Texte de référence:
**********

Quand le frigo a faim
Un article CHUV |
Parler de la dénutrition dans les sociétés occidentales, bondées de supermarchés et de restaurants, peut sembler étrange. Pourtant, la prévalence des personnes qui ingèrent un apport protéino-énergétique quotidien insuffisant ou qui sont à risque de dénutrition est estimée entre 20 et 40% des admissions à l’hôpital. Ce phénomène touche particulièrement les personnes âgées qui vivent seules ou souffrent de maladies chroniques, notamment neurodégénératives, respiratoires, inflammatoires, intestinales, HIV ou cancer.
Encore trop peu connue des professionnels de la santé et du grand public, la dénutrition passe souvent inaperçue. Pourtant, ses conséquences pour l’organisme et la qualité de vie sont graves: elle augmente les infections, les complications, la faiblesse générale, le niveau de dépendance, la mortalité, les durées de séjours en milieu hospitalier et donc les coûts de la santé. «Cela reste un problème négligé dans nos sociétés, estime Yves Froté, infirmier clinicien spécialisé, qui a conçu un projet clinique visant à améliorer le dépistage de la dénutrition en milieu hospitalier, notamment par le personnel infirmier. En 2001 déjà, le Conseil de l’Europe émettait des recommandations. Mais ce n’est que cinq ans plus tard que l’Office fédéral de la santé publique les a diffusées en Suisse.» Malgré la prévalence élevée et la gravité de ce problème, il reste donc trop peu pris en compte.
Une recherche menée par Nadia Danon-Hersch, médecin spécialiste FMH en prévention et santé publique, montre l’ampleur du problème. Dans le cadre d’un doctorat en épidémiologie sur la nutrition et la santé chez les plus de 65 ans, sous la direction de la professeure Brigitte Santos-Eggimann, elle a passé au crible 1422 personnes représentatives de la population lausannoise, ne vivant pas en institution. Parmi elles, 19% des hommes, et 10% des femmes mangent des fruits et légumes moins de deux fois par jour, ce qui est largement insuffisant en comparaison des cinq portions quotidiennes recommandées par l’Organisation mondiale de la Santé.
Par ailleurs, 6% des hommes et 8% des femmes ne prennent qu’un seul repas par jour. 42% des hommes et 51% des femmes consomment rarement au moins une catégorie d’aliments, type produits laitiers ou viande. «Nos analyses statistiques ont également révélé des disparités socioéconomiques. Les hommes habitant seuls mangent moins de fruits et légumes que ceux qui vivent avec d’autres personnes. Tandis que les femmes seules mangent moins de viande et de poisson, et sont légèrement plus minces», explique Nadia Danon-Hersch. Dans le même sens, les personnes connaissant des difficultés financières ne mangent pas fréquemment trois repas par jour, et consomment moins de fruits et légumes que les participants ayant un meilleur niveau de vie.
Suivi personnalisé
«Il faut impérativement mettre en place des stratégies d’identification et de prise en charge pendant la durée du séjour à l’hôpital. Mais aussi s’assurer que les professionnels du réseau extra-hospitalier, tels que le médecin traitant ou les infirmières à domicile, prendront le relais pour que le patient bénéficie dans son lieu de vie habituel des efforts débutés à l’hôpital», avance Yves Froté. Pour augmenter les chances de dépister les patients atteints et mieux les accompagner vers un changement de leurs habitudes alimentaires, le CHUV a pris des dispositions. L’unité de nutrition clinique élabore des contrats de collaborations entre l’unité et les différents services afin de définir les responsabilités de chacun. Des cours de sensibilisation sont également proposés au personnel soignant.

**********

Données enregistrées

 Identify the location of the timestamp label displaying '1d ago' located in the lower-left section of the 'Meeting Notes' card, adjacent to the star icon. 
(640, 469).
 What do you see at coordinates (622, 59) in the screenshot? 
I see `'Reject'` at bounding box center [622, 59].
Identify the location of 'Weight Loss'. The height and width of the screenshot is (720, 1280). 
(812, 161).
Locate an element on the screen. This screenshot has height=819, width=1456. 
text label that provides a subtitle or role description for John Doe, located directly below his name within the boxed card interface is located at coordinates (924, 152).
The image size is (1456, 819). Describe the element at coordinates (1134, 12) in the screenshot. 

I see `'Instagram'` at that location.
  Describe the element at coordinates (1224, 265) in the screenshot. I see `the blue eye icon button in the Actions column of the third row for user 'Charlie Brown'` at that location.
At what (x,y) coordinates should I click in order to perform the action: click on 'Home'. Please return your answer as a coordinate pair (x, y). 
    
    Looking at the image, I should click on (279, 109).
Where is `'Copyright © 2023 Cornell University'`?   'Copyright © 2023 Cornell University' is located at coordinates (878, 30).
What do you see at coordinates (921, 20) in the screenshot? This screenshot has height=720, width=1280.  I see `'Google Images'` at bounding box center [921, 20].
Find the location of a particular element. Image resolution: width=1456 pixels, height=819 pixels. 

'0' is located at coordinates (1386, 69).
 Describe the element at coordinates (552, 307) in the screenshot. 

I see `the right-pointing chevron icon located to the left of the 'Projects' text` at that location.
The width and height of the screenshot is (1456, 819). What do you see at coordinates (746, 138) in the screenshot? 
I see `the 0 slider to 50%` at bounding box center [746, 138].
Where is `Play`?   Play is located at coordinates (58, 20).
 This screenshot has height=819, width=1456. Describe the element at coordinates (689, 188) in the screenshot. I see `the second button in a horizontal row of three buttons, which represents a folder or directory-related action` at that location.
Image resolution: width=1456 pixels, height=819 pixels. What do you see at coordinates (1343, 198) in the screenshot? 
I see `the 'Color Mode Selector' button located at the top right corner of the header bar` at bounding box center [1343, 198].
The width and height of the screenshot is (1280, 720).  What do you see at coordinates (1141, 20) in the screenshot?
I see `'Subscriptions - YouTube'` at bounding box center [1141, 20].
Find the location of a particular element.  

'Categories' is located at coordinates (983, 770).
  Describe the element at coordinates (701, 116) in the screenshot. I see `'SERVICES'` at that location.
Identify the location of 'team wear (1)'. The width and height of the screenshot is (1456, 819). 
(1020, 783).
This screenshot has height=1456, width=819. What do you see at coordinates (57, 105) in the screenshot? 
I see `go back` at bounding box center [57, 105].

**********

Mettez à jour le passage de l'article sur la dénutrition qui commence par « Par ailleurs, 6% » et se termine par « niveau de vie. », en y substituant « volaille » à « viande ».

Réponse:
Par ailleurs, 6% des hommes et 8% des femmes ne prennent qu’un seul repas par jour. 42% des hommes et 51% des femmes consomment rarement au moins une catégorie d’aliments, type produits laitiers ou volaille. «Nos analyses statistiques ont également révélé des disparités socioéconomiques. Les hommes habitant seuls mangent moins de fruits et légumes que ceux qui vivent avec d’autres personnes. Tandis que les femmes seules mangent moins de volaille et de poisson, et sont légèrement plus minces», explique Nadia Danon-Hersch. Dans le même sens, les personnes connaissant des difficultés financières ne mangent pas fréquemment trois repas par jour, et consomment moins de fruits et légumes que les participants ayant un meilleur niveau de vie.